I personally love AutoGlym products, i shall be purchasing a tub of this. 

If its good enough for the Queen its good enough for me !!


----------



## dominic84 (Jan 27, 2007)

Good review :thumb: My rep showed me some last week and I was pretty impressed - I'd really like to see what it's like on top of Polycharged AG Liquid Hardwax because that combination alone never fails to impress me.


----------



## PootleFlump (Jan 1, 2006)

Tyrrell said:


> If its good enough for the Queen its good enough for me !!


Aye, her majesty loves bending over the bonnet of her bentley and give it a good rub.


----------



## HAWKEY_SKYLINE (Mar 23, 2008)

PootleFlump said:


> Aye, her majesty loves bending over the bonnet of her bentley and give it a good rub.


and phil in the background saying "lizzy darling you missed a bit "
lol:lol:


----------



## roscopervis (Aug 22, 2006)

HAWKEY_SKYLINE said:


> i had a demo pot of the wax off the rep over the weekend and as said ealier it goes on and comes off very easy only got a couple of pics thou sorry !
> 
> 
> 
> ...


Gorseinon!


----------



## HAWKEY_SKYLINE (Mar 23, 2008)

ten points !lol 
i can see that you also reside in this area lol
how do mate ?:wave:


----------



## roscopervis (Aug 22, 2006)

Yup, just round the corner from the shop in fact.

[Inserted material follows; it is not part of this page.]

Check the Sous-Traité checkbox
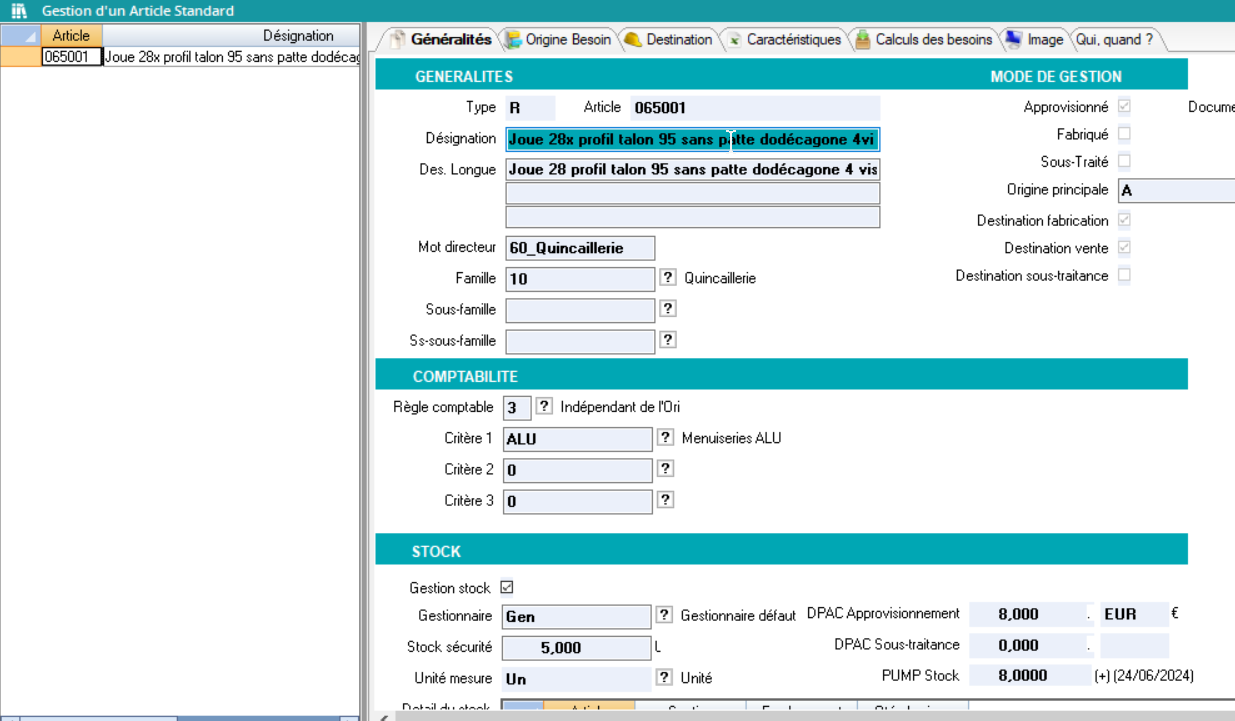 (x=1124, y=161)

Its a small world.


----------



## HAWKEY_SKYLINE (Mar 23, 2008)

your right it is lolif you see me out there cleaning pop in and say hi lol:thumb:


----------



## speedyscoob (Mar 13, 2007)

Here's my efforts. really should check other posts before i try to start new ones DOH.:newbie:


























cheers craig


----------



## IanG (Nov 21, 2007)

Used it for the first time today and quite impressed with it very east to use and the shine on the paintwork is lovely

View attachment 3596


----------



## S-M (Apr 19, 2006)

well i have just been sent a 10quid voucher from ebay for nothing at all, so i figure i will put it towards a pot of high def wax from ebay, could have sworn i saw them for around 28quid

18quid a pot sounds decent


----------



## Tyrrell (Jan 29, 2007)

i'm really excited about this wax!! i saw a box of it on the shelf at the weekend and had to stop myself from buying it !! i seriously have an addiction for detailing supplies !!!


----------



## Dave KG (Feb 23, 2006)

Another advantage of this wax from a detailer's perspective is its wide availability... ie off the shelf in the shops. I know that with out excellent online traders, this is of little relevance to us - but many people like to just buy their products from the shops which is fair enough. When you finish off a detail for someone, if you can tell them to nip to their local motor factor and grab this wax (as its damn good so they wont be disappointed) to keep up the maintenance on the car, then its great IMHO.


----------



## Chris_4536 (Sep 20, 2006)

Excellent mini-review Dave.

The thing I notice in the after pic is that it almost looks as if an extra light has been turned on!
If you look closely at the 'ridges' on the bonnet for example, they reflect the white of the wall/ceiling with a far 'brighter' effect.

Very good :thumb:

Nice colour on the Honda too!


----------



## S-M (Apr 19, 2006)

S-M said:


> well i have just been sent a 10quid voucher from ebay for nothing at all, so i figure i will put it towards a pot of high def wax from ebay, could have sworn i saw them for around 28quid
> 
> 18quid a pot sounds decent


mine arrived today

the car (white impreza) had fresh paintwork on monday morning on both rear doors and rear 1/4 panels

tuesday it had this

800gritt wet sand
1200gritt wetsand
G3 via rotary
G10 via rotary
AG SRP via rotary

at this point the HD wax was supposed to be delivered but an email told me it was delayed so i sealed the whole lot up with some spare stage 2 diamondbrite i had kicking about

today adding the hd wax, to be honest i was not expecting much, with the paintwork as it was (rain refusing to stay on the car etc etc)but it seams to have given the car more gloss, which i was surprised about.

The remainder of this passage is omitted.